Most crystalline silicon production lines average somewhere around 15 percent efficiency for full modules. Shiao says that manufacturers already have the technology to bump that toward 20 percent. One possibility is to use a textured solar cell to help trap light by reducing reflection; another is to use a rear-contact architecture, which basically allows cells to connect to their neighbors in a way that doesn’t cast a shadow on them. But for now, these techniques can’t be used at a cost that would make sense.


super solar: Yingli Solar\u2019s Panda cell includes some of the company\u2019s top-performing cells.Super Solar:Yingli Solar’s Panda cell includes some of the company’s top-performing cells.Photo: Yingli

Companies also use manufacturing processes when they’re aiming for a record that are entirely different from those they use on an assembly line. “A champion solar cell, in general, needs to be essentially defect free,” says NREL’s Kurtz. “To get the highest efficiency, the materials need to be perfect.” Record cells typically need many extra processing steps: extra refinement of materials, smoothing out of imperfections, and so on. But in manufacturing, more steps mean more money; keeping the process simple is critical to holding down costs.

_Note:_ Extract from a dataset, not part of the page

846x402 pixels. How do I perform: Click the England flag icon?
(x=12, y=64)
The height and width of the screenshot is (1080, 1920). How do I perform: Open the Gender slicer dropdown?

Bruce McPherson, vice president of R&D at photovoltaics firm Suniva, says one key to bringing the company’s cell production average up above 19 percent has been keeping extra steps out of the process, like using lasers to cut a groove into the edges of cells. “And frankly, we believe that there are further upsides that we see very clearly in the lab and are now working to get into manufacturing,” he says.


The difference between champion solar cells and their production line counterparts is still significant, though, and small improvements in individual steps or cutting out one or two along the line won’t jump a cell by 4 or 5 percent up toward a record. “Manufacturers are definitely all about getting a 0.1 percent efficiency gain using the same equipment,” Shiao says.


Some companies, though, have started to use the difference between record-setting cells and standard cells as a marketing tool. Suntech, Trina, Yingli Solar, and others now have what they’re calling “flagship lines” with names like Pluto, Panda, and Honey, that incorporate record-holding cells into more expensive modules. 


But for mainstream modules, manufacturers will have to be satisfied with scraping away a tenth of a percent or so with each incremental improvement. That is, until something drastic changes—a new version of a process or a big enough drop in a material’s price to allow an extra processing step to be added.


The latter scenario may be going on right now. The price of a kilogram of polysilicon—the primary feedstock for crystalline silicon cells—dropped below US $30 in April from $80 in early 2011. This has contributed to a drop in the price of solar PV modules to below $1 per watt at the end of 2011, meaning there could be more room for adding those efficiency-improving steps to production. 


Still, Kurtz says that major efficiency upgrades are becoming less likely, given the current overall solar market. “I think the efficiencies are going to continue to creep up, but the rate at which they creep up is primarily dependent upon the availability of the development funds, the R&D-type funding to make those changes,” she says. And such funding isn’t pouring in right now.


“But the difference between the record-efficiency cells and the module efficiencies is shrinking; that’s the big picture,” Kurtz adds. “And that’s going to continue to happen for a few years.”